I’m doing this thing at the moment where I learn as much as I can in a week about something I know nothing about, without using the internet (I get distracted reading about things online, and books work better for me).
Last week I did ‘Stars’. I learned everything I could, only from books, about what they actually are. I didn’t learn as much as I wanted to, but at least now when I look up at night I can look at a star and understand a bit more about what I’m looking at. This is the question I wanted the answer to: ‘What are stars?’ And these are some of the things I learnt (from what I remember):
WARNING: For the love of god, please don’t take the following as fact, as I’m going by memory. And if you actually know a lot about stars, look away now, as this may be painful.
A star is a sphere of hot gas made up of hydrogen at first, then helium and then eventually in its final stage carbon. Gravity wants to make the star collapse under its own weight but the heat it creates from fusion at core pushes gravity out. The hydrogen and helium particles push up against the outer surface of the star. The hottest ones are the brightest but they live for the shortest amount of time because they burn up and explode (or supernova) much faster than darker, cooler ones. And stars don’t actually twinkle –when you look up at them, and it looks they’re twinkling, that’s just the interference of airwaves in the space between you and that star. So, the song ‘Twinkle, Twinkle, Little Star’ is just one big lie.

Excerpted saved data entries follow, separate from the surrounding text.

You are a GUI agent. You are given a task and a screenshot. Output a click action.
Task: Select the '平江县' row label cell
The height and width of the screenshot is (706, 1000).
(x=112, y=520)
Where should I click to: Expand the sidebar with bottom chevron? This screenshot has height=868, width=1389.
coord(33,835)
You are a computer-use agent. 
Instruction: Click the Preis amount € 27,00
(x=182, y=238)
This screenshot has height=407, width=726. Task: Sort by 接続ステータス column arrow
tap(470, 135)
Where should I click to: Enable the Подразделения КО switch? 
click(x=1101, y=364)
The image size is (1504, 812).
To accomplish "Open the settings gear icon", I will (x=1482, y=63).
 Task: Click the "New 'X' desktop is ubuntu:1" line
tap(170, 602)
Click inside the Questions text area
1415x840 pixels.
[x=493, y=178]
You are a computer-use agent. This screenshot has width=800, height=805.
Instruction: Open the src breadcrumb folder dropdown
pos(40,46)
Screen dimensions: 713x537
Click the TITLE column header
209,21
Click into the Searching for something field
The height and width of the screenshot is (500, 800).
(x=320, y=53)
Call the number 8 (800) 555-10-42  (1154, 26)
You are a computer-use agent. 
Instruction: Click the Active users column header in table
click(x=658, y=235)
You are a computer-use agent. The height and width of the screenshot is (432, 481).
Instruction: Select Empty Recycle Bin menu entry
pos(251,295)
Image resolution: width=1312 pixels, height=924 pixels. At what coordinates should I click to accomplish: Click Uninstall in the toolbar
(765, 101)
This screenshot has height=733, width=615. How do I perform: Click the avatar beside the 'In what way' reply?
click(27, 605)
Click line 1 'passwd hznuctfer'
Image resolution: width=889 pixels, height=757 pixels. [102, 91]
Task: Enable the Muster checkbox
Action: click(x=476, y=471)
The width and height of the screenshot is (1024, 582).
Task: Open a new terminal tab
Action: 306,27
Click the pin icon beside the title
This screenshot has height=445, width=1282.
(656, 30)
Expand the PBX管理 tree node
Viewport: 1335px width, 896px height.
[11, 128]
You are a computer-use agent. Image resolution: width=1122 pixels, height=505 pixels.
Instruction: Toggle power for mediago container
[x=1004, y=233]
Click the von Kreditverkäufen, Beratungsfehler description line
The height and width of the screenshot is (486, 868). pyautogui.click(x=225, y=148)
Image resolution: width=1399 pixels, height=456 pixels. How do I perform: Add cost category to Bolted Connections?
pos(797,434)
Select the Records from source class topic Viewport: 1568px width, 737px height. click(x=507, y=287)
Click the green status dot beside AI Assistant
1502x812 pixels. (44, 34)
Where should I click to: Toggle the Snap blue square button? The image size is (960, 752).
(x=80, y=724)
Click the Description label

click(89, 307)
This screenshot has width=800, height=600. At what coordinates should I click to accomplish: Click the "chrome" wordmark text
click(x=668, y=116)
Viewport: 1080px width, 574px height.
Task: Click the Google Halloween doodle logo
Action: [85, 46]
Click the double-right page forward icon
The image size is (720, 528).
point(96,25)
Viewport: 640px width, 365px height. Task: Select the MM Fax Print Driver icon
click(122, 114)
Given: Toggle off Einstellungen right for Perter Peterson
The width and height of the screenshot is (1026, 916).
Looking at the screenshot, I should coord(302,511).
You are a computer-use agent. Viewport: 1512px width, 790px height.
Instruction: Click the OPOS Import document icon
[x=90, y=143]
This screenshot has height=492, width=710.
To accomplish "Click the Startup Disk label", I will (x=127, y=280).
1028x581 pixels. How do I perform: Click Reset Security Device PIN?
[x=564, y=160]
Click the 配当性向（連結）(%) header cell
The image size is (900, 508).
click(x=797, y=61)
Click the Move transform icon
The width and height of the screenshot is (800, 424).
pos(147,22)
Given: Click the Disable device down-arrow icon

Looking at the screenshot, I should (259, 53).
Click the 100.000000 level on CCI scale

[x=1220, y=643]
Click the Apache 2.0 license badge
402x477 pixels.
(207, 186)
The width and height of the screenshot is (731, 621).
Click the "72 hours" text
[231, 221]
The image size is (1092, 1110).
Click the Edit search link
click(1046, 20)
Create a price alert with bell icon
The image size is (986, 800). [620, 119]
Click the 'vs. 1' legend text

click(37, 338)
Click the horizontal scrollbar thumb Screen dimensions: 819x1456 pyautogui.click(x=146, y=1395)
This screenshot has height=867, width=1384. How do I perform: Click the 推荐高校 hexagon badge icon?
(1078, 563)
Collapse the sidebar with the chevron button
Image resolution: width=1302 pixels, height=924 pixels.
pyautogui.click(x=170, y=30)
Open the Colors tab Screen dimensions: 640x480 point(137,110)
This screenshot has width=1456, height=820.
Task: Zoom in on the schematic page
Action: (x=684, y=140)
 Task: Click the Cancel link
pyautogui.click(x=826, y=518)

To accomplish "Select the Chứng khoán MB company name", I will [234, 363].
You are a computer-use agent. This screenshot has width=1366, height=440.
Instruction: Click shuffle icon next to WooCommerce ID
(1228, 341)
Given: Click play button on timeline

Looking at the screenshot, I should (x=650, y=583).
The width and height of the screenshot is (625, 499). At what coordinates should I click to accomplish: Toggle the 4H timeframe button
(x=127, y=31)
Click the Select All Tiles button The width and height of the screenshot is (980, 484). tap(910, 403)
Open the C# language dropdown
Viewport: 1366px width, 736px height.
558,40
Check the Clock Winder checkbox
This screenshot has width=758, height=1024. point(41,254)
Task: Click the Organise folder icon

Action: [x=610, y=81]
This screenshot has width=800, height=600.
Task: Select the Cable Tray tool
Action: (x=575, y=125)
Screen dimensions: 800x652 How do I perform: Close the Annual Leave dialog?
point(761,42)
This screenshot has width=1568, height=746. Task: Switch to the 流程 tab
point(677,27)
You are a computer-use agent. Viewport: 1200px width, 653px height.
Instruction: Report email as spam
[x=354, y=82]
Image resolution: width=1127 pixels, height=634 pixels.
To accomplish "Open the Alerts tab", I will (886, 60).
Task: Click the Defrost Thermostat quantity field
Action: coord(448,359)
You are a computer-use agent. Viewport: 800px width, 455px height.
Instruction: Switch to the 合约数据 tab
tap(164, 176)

I focused only on stars and avoided the temptation to learn anything else about all the other cool stuff to do with Space. (Sidenote: I did also learn that the sun is in the middle of its life. It should burn for one thousand million years and currently it’s in year 480 million of its life).
This weekend I’m going to the Queensland Museum of Science in Brisbane and they have the Large Hadron Collider, a particle accelerator, which is ‘the world’s largest scientific experiment’ (I haven’t watched and I’m not going to, this but it seems like a good video about it):
I’m going to find out as much as I can about what I’m going to be looking at this weekend, before I go there. So I don’t just look at it and say, ‘Wow. Shiny.’
I just borrowed three books on physics from the library and I have about 18 hours to learn what particle acceleration is. Knocking on Heaven’s Door – How physics and scientific thinking illuminate the universe and the modern world by Lisa Randall, Monkeys, Myths, and Molecules by Dr. Joe Schwarcz, and Energy – The Subtle Concept by Jennifer Coopersmith. Take me to the promised land, 3 books on Physics.
There’s a real power behind saying ‘I don’t know’ –I can say that about 99.99999999999999999999% of things that are in this world. When we assume we know something about something, we forever keep it at a distance, untouched, because we think, ‘I don’t need to go there, I already know it.‘ But when we say, ‘I don’t know’, so much knowledge and so many new worlds open up to us and invite us in.